# [Source document]
►
The Location Clock runs on a Raspberry Pi mini computer, which subscribes to an MQTT broker — a server for routing messages in the MQTT internet protocol. Our phones send a message to the broker anytime we cross into or out of GPS waypoints we’ve set up in the OwnTracks phone app, which then triggers the Pi to run a servo that moves the clock hand to show our location. And the Node-RED programming tool made it easy to automate without writing any code.

I’ve seen a couple different approaches to this clock idea, but I especially valued those of Allie Fauer, and Alya Amarsy. Here’s how I made mine.

MATERIALS

  • Old beat-up clock or clock shell
  • Servomotors, 360° (2) aka sail winch servos, GWS model S125 1T 2BB
  • Raspberry Pi single-board computer I used a Raspberry Pi 1 model B+ but pretty much any Pi will do.
  • Adafruit PWM/Servo Pi-Hat item #2327, adafruit.com. I had to solder the headers.
  • Clamping hubs (2) to fit your servo shafts, servocity.com/standard-clamping-hubs
  • Spur gears, hub mount, 48 pitch: 96 tooth (2) and 66 tooth (2) Two for the servos, two for the brass tubes that turn the clock hands. kimbroughracingproducts.com #142 and #301
  • Brass tubes (2) from K&S Hobby. I used the ¼” and 9/32″ diameter tubes, since they can fit into each other.
  • Machine screws, #10×1½” (2) with nuts
  • AlumaMark laser markable aluminum
  • (1 sheet) gold or brass color
  • Plywood, ¼”, 12″×12″
  • Acrylic sheet, clear, 1/8″ thick, scraps
  • Rubber grommet, 11/8″ for topmost clock hand

TOOLS

  • Laser cutter
  • Computer with internet connection for setup only; not needed for clock operation
  • Saw and drill
  • Tinsnips
  • Glue
  • Soldering iron and solder

 

DESIGNING THE CLOCK

I wanted to give my Weasley Clock an authentic, old-fashioned look, like it’s been in the family for a while. On Craigslist, I eventually found an old-fashioned mantel clock that had broken down and was beyond repair.

The clock face was the one piece I knew exactly how I wanted to look. I admit, my Photoshop skills aren’t quite up to snuff to make this from scratch, so I surfed the interwebs and found a design pattern I liked, from this artist on weebly . I downloaded her JPEG (above), imported it into Photoshop, and cut out the clock face.
◄
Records
►
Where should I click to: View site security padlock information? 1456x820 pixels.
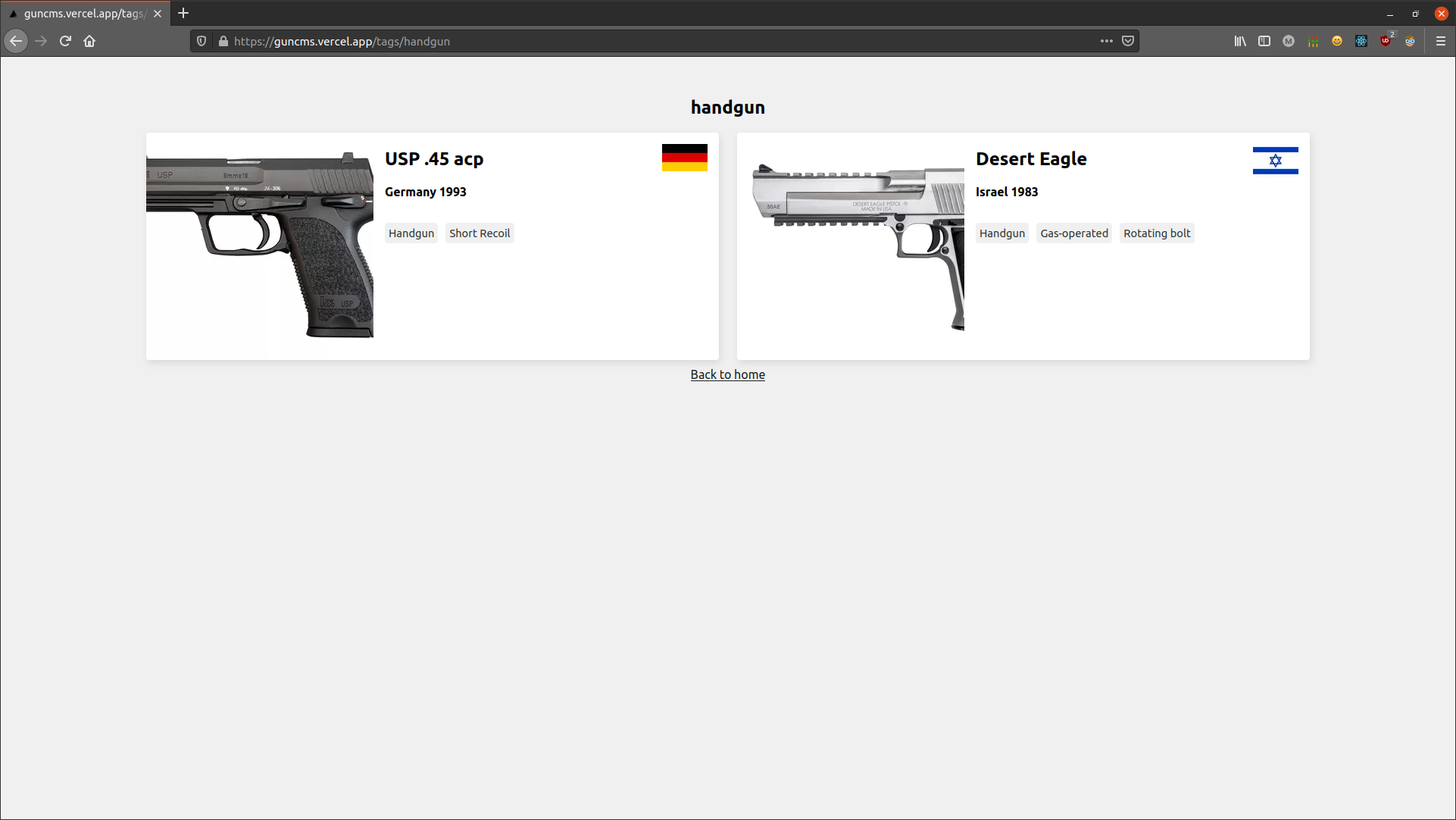point(223,41)
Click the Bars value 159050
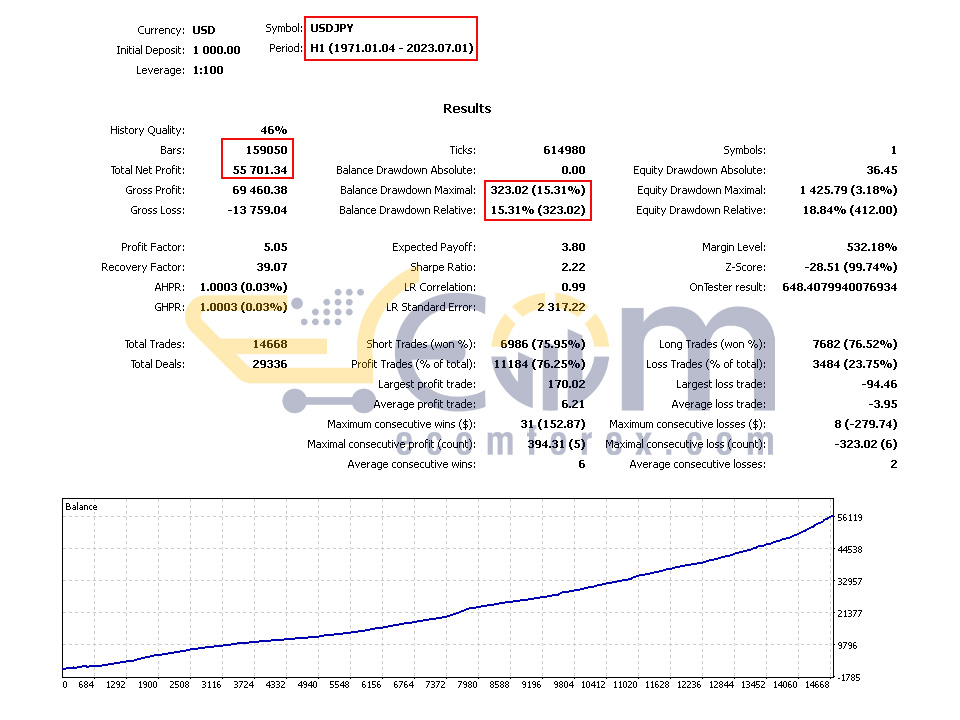The image size is (960, 720). (x=266, y=150)
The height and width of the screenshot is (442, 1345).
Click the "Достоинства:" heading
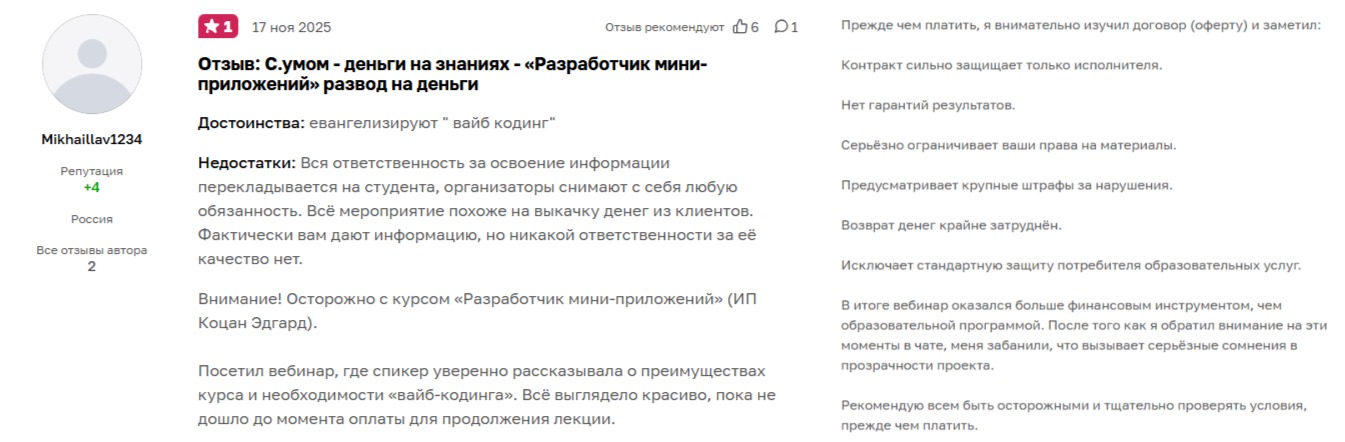point(251,123)
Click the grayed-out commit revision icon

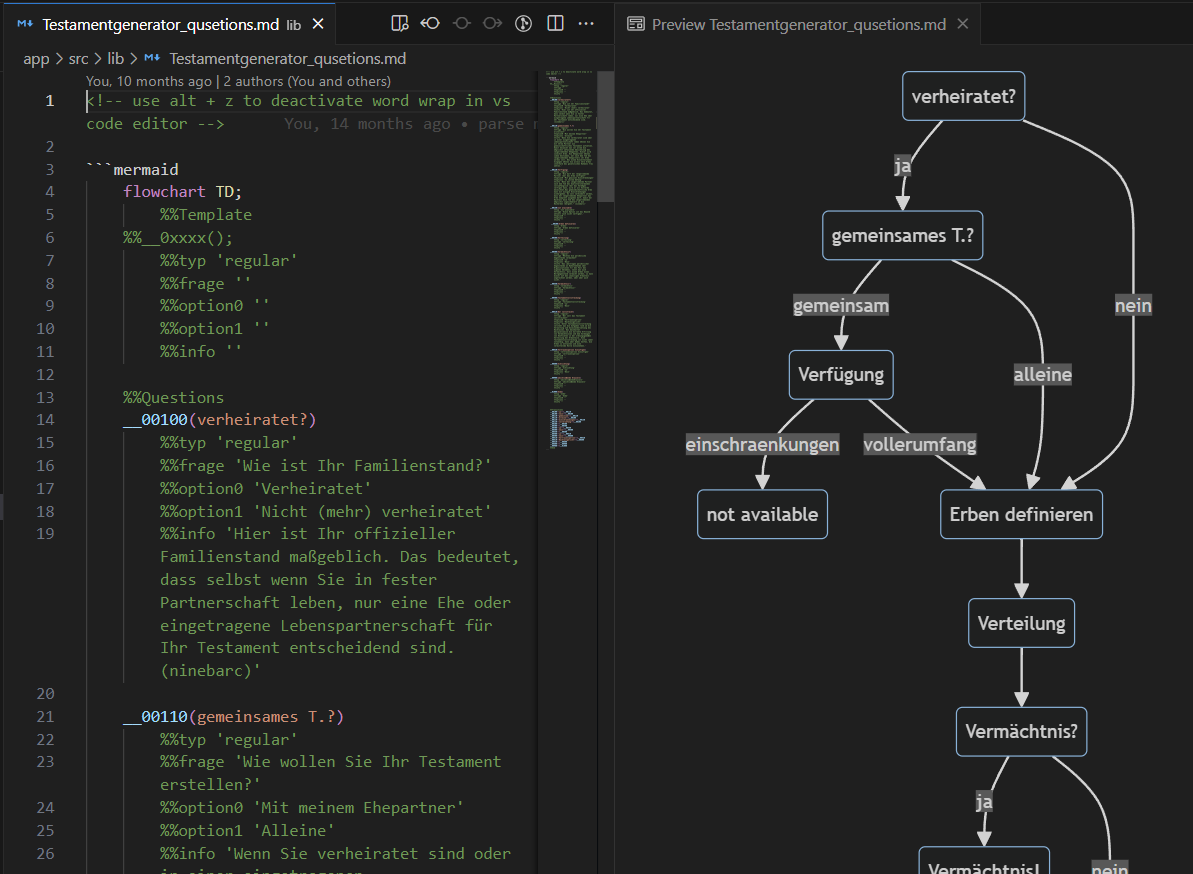coord(461,23)
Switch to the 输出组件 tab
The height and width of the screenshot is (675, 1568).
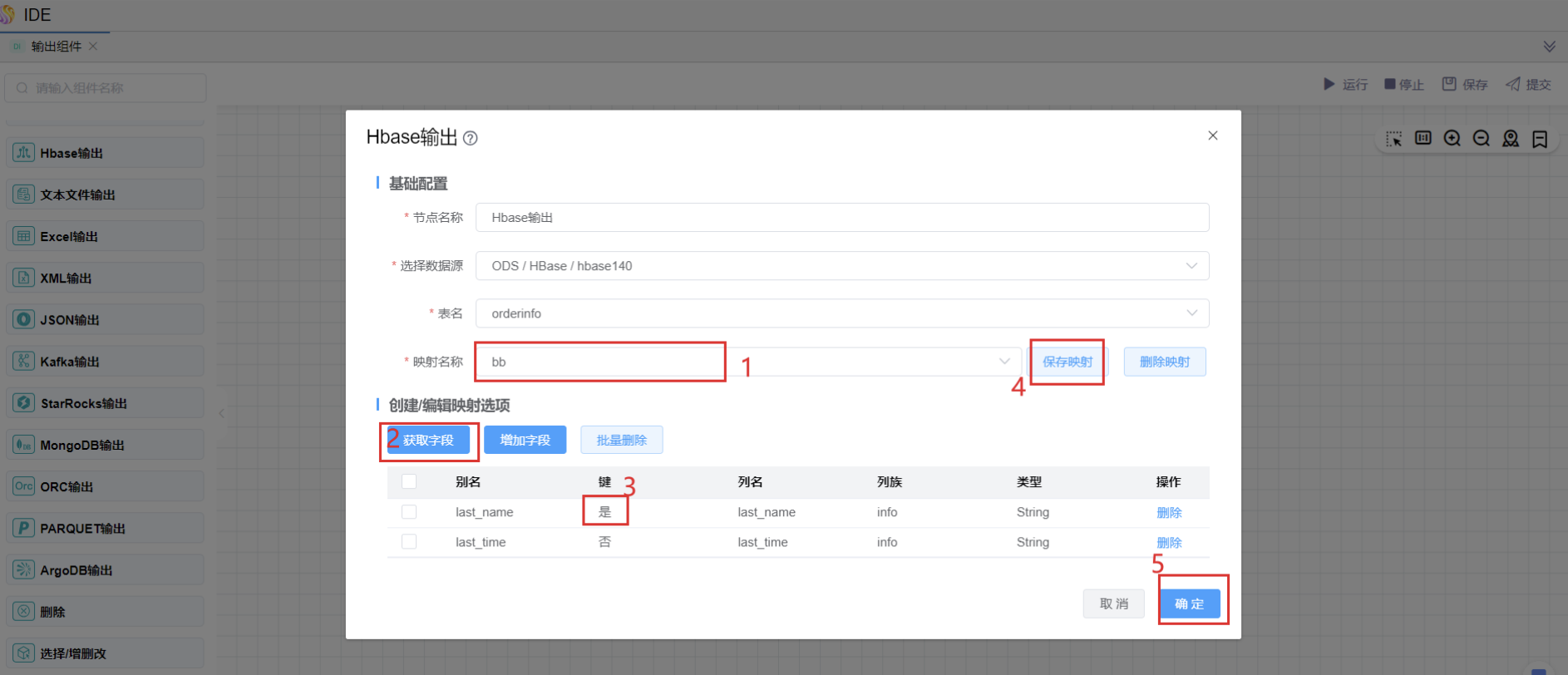tap(56, 47)
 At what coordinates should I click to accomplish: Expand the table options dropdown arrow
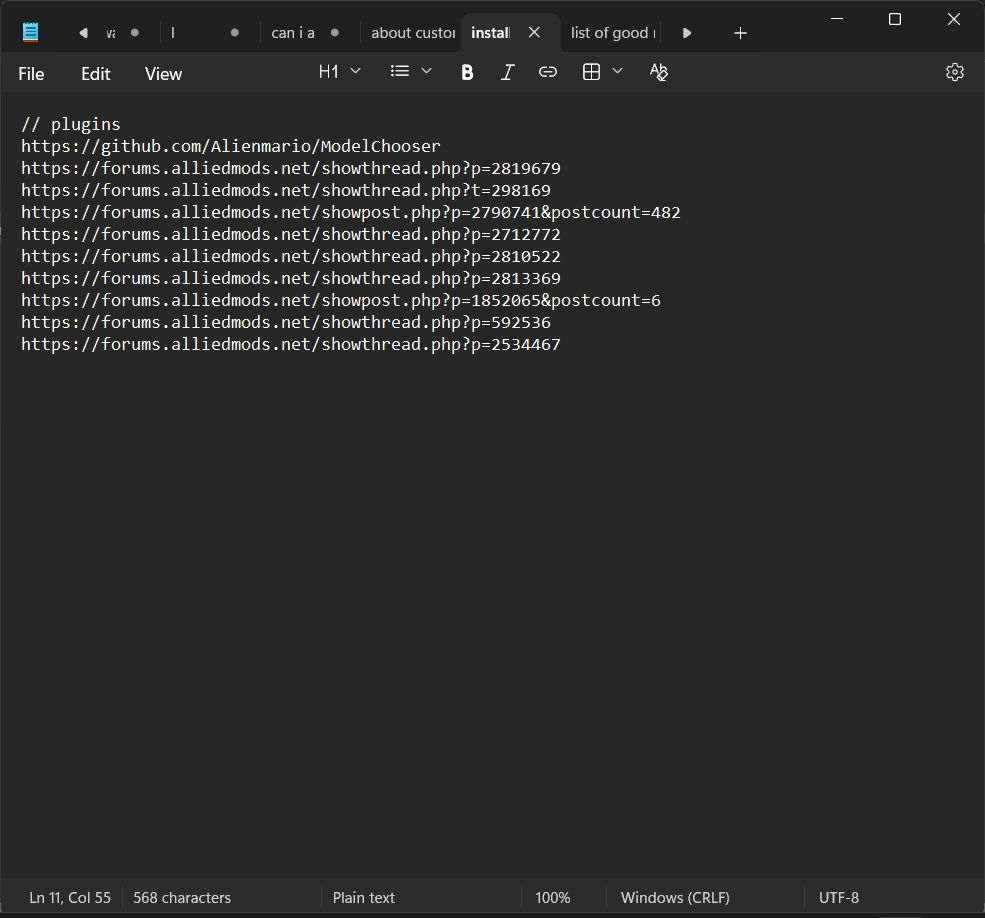point(618,72)
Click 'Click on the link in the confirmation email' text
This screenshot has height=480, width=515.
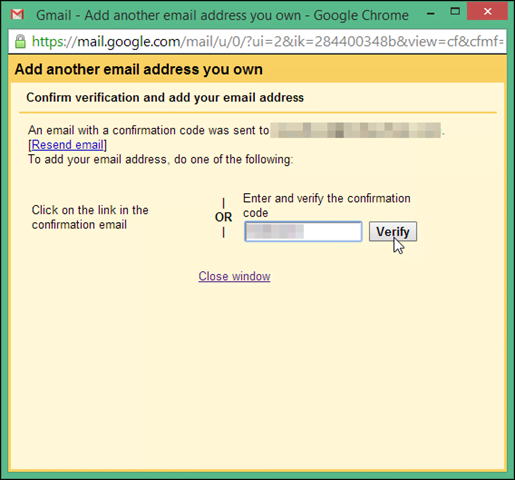[x=90, y=217]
◄
# [Directive 1]
In the location clock article, which phone app sends a message when someone crosses into or out of a GPS waypoint?
# [Directive 2]
In the location clock article, take everything from "The Location Clock" down to "writing any code." and switch "Node-RED" to "Home Assistant".
# [Directive 3]
Pick up the location clock article after its last sentence and keep writing.
The records come from a separate source.

# [Final result 1]
OwnTracks

# [Final result 2]
The Location Clock runs on a Raspberry Pi mini computer, which subscribes to an MQTT broker — a server for routing messages in the MQTT internet protocol. Our phones send a message to the broker anytime we cross into or out of GPS waypoints we’ve set up in the OwnTracks phone app, which then triggers the Pi to run a servo that moves the clock hand to show our location. And the Home Assistant programming tool made it easy to automate without writing any code.

# [Final result 3]
Next I had to find the Harry Potter-styled type font, so I could replace the destinations with what I wanted.

I converted my Photoshop document to a vector, then made an Adobe Illustrator vector to work with.

I wanted the clock to look antique, so I decided to etch the design onto metal. You can take several different approaches here. The easiest was to etch the design with a CNC laser engraver. I originally bought a sheet of solid brass but the laser wasn’t strong enough to etch it. Then I found an alternative: AlumaMark is thin, flexible aluminum sheeting that’s designed for marking with lasers. I took my Illustrator file to the Omaha Do Space, and “etched” my design with their laser cutter.

Lastly, I cut the face out from the metal sheet by hand — first a rough circle using a jigsaw, then a little more detail work with some tinsnips — and I had my clock face.

I designed the clock hands in Photoshop (above), converted them to a CNC-friendly vector graphic in Adobe Illustrator (below),


then laser-cut them out of ¼” birch plywood.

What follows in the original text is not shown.